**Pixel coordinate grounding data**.
^^^^^^^^

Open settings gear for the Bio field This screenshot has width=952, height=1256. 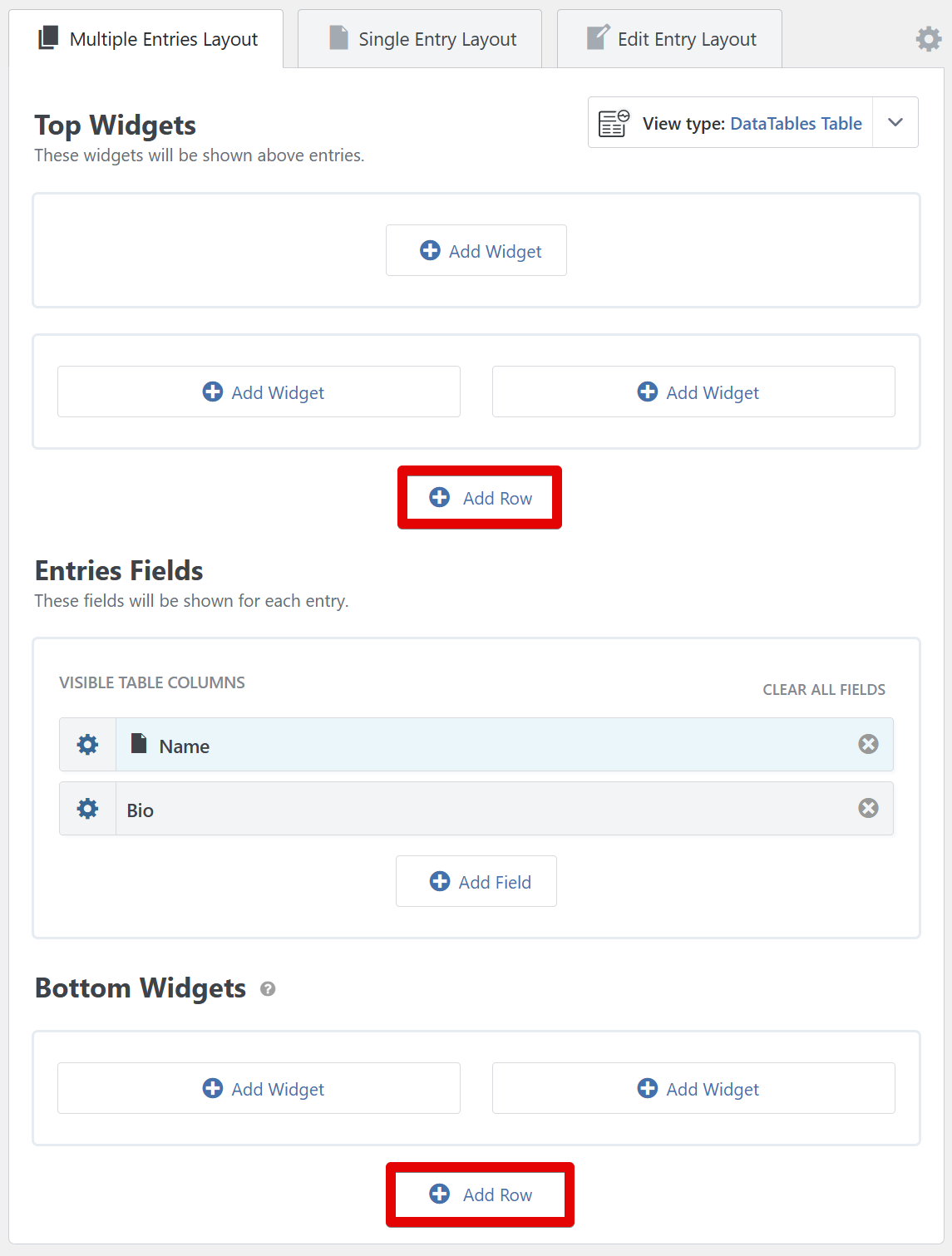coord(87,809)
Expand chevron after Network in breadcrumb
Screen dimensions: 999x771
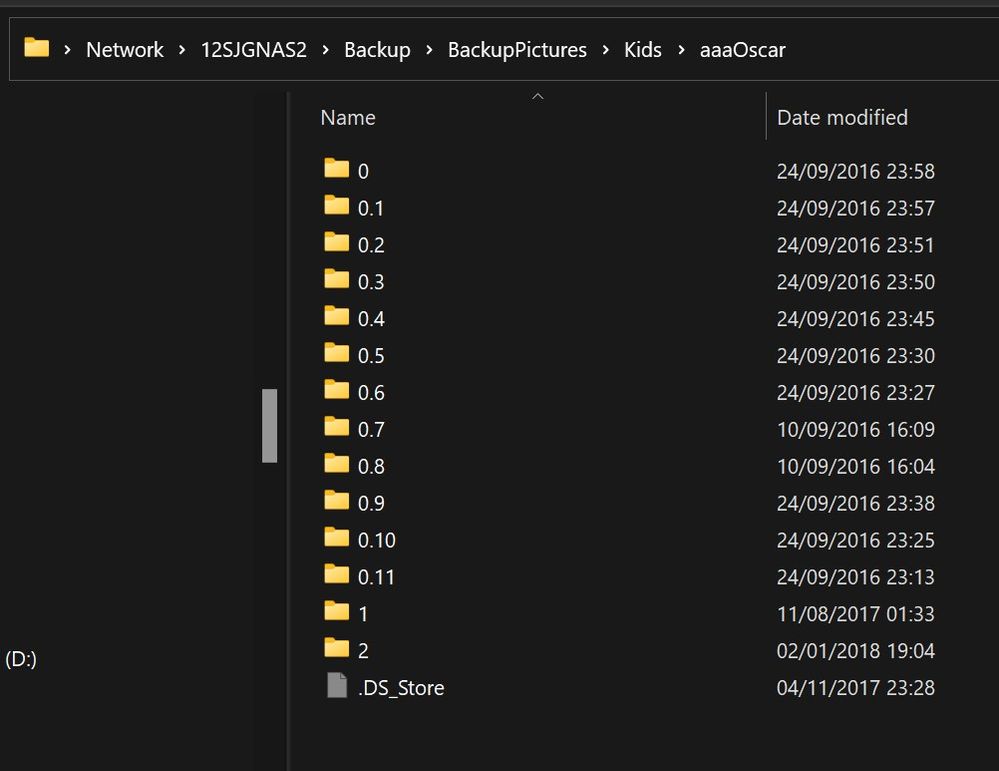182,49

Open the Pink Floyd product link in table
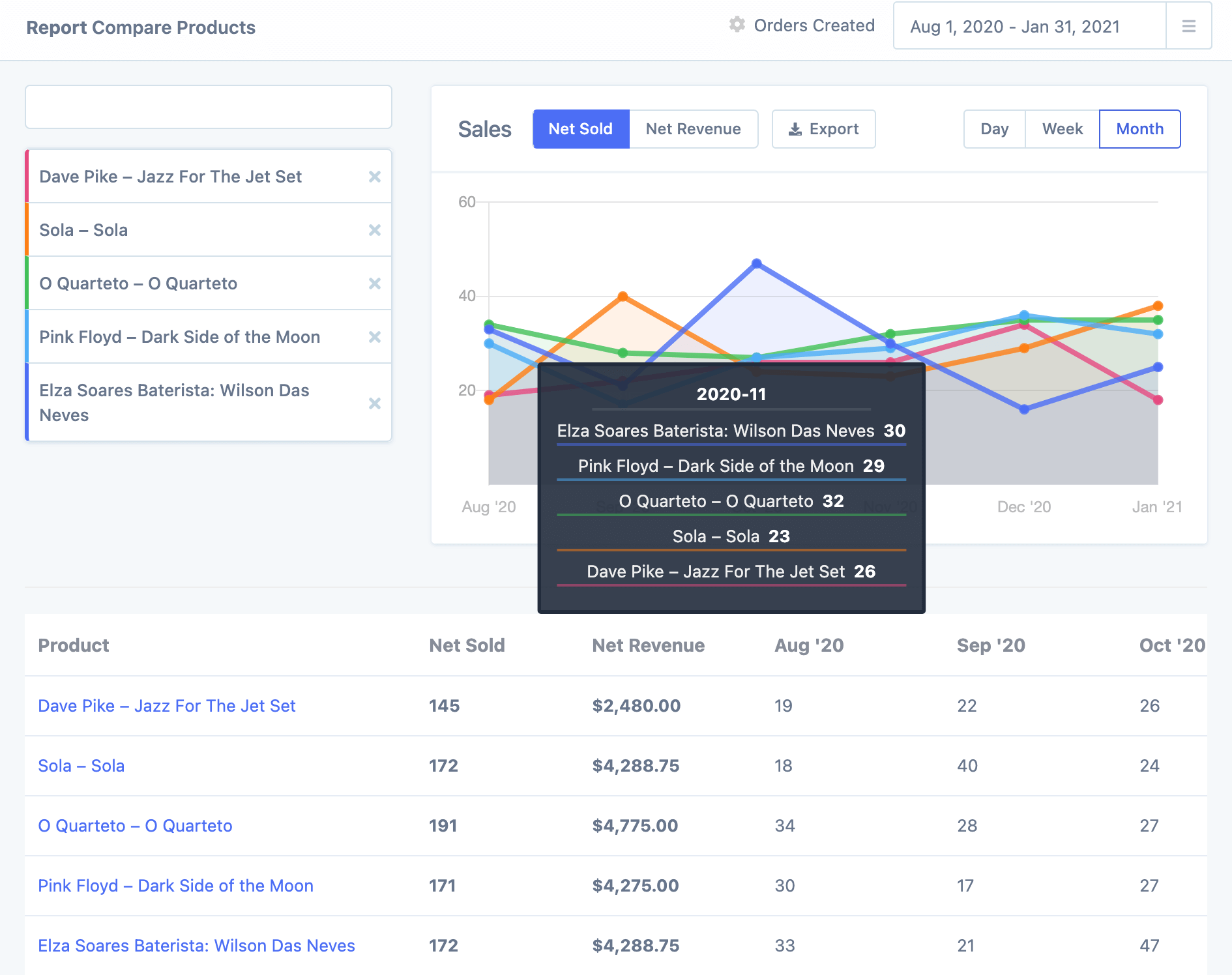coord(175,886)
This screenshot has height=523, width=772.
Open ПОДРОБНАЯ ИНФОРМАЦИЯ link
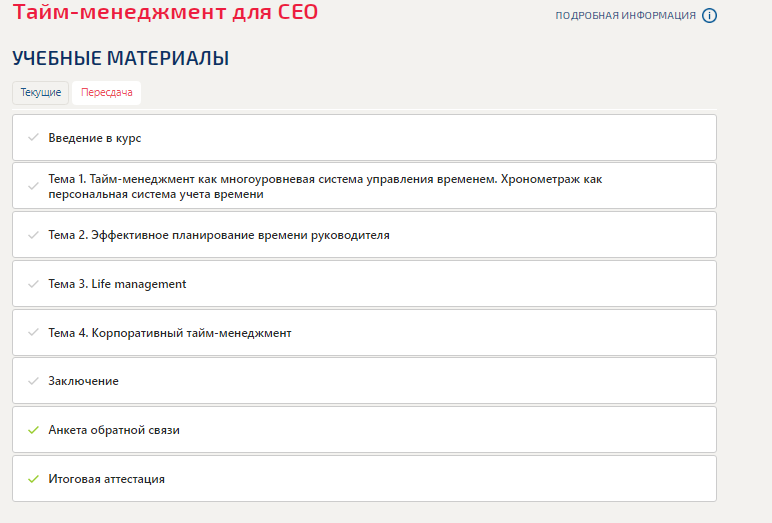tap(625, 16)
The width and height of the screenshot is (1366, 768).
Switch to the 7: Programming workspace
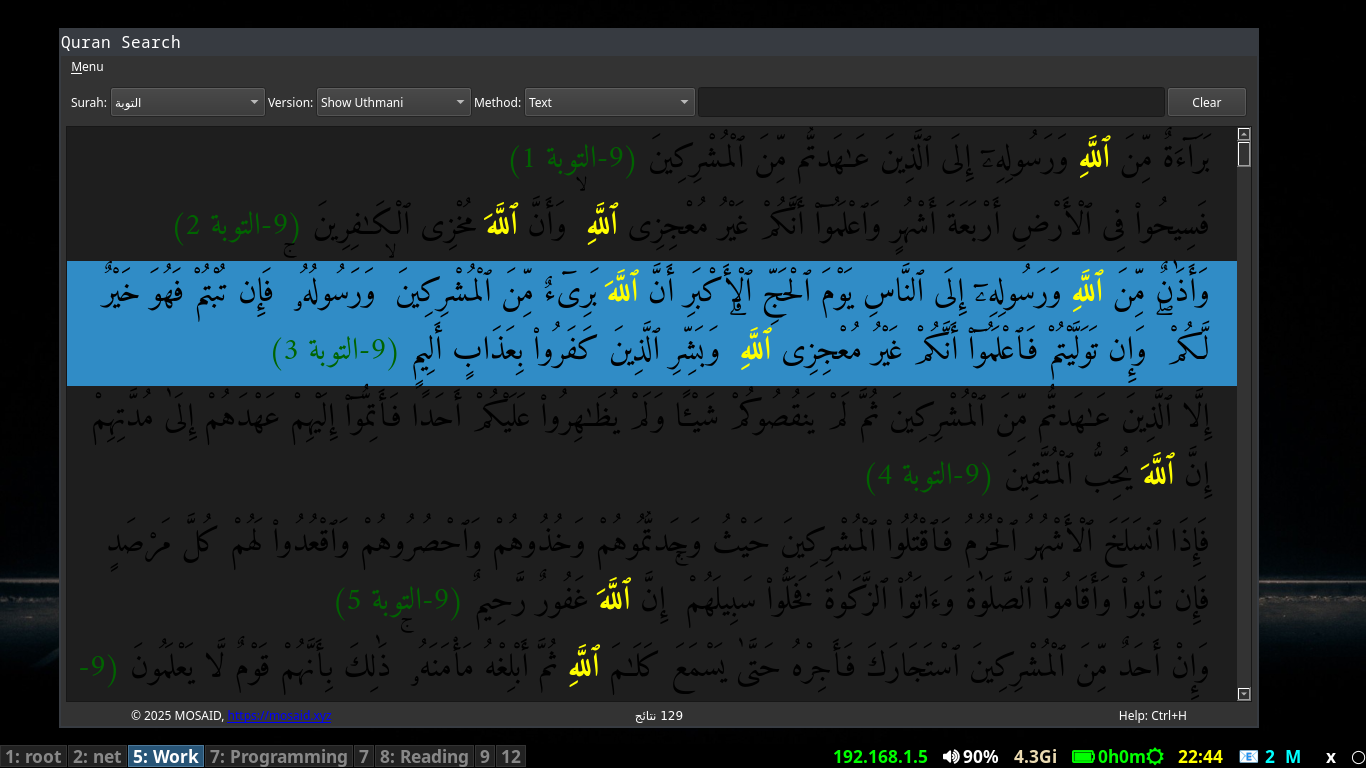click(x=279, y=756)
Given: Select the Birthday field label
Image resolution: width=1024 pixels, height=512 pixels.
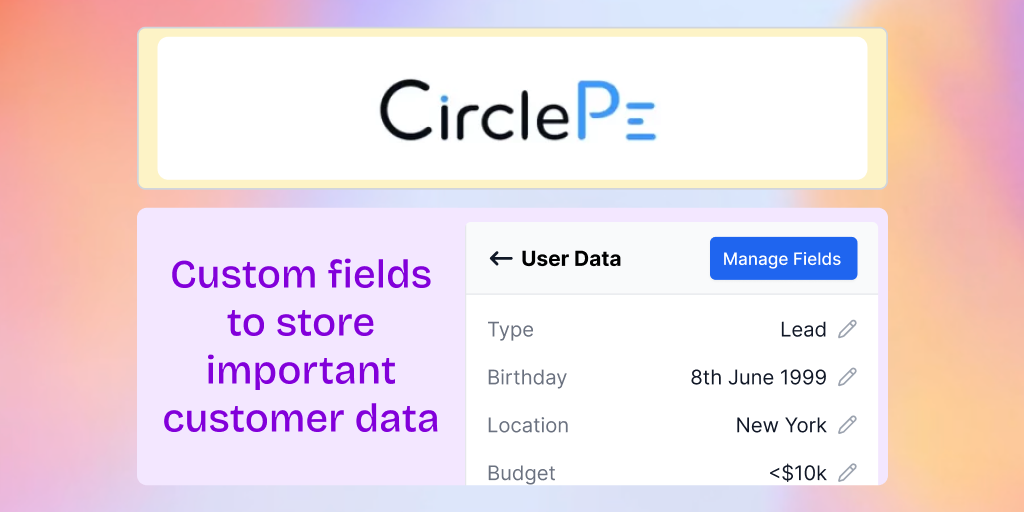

^^^^^^^^

**WHAT THE TASK REQUIRES**.
Starting with the line that contains "Switch to the 7: Programming workspace" and ending with the last line of the data above, transcribe exactly those lines and no others, without pictures.

**SOLUTION TO THE PROBLEM**.
Switch to the 7: Programming workspace
click(x=279, y=756)
Given: Select the Birthday field label
Image resolution: width=1024 pixels, height=512 pixels.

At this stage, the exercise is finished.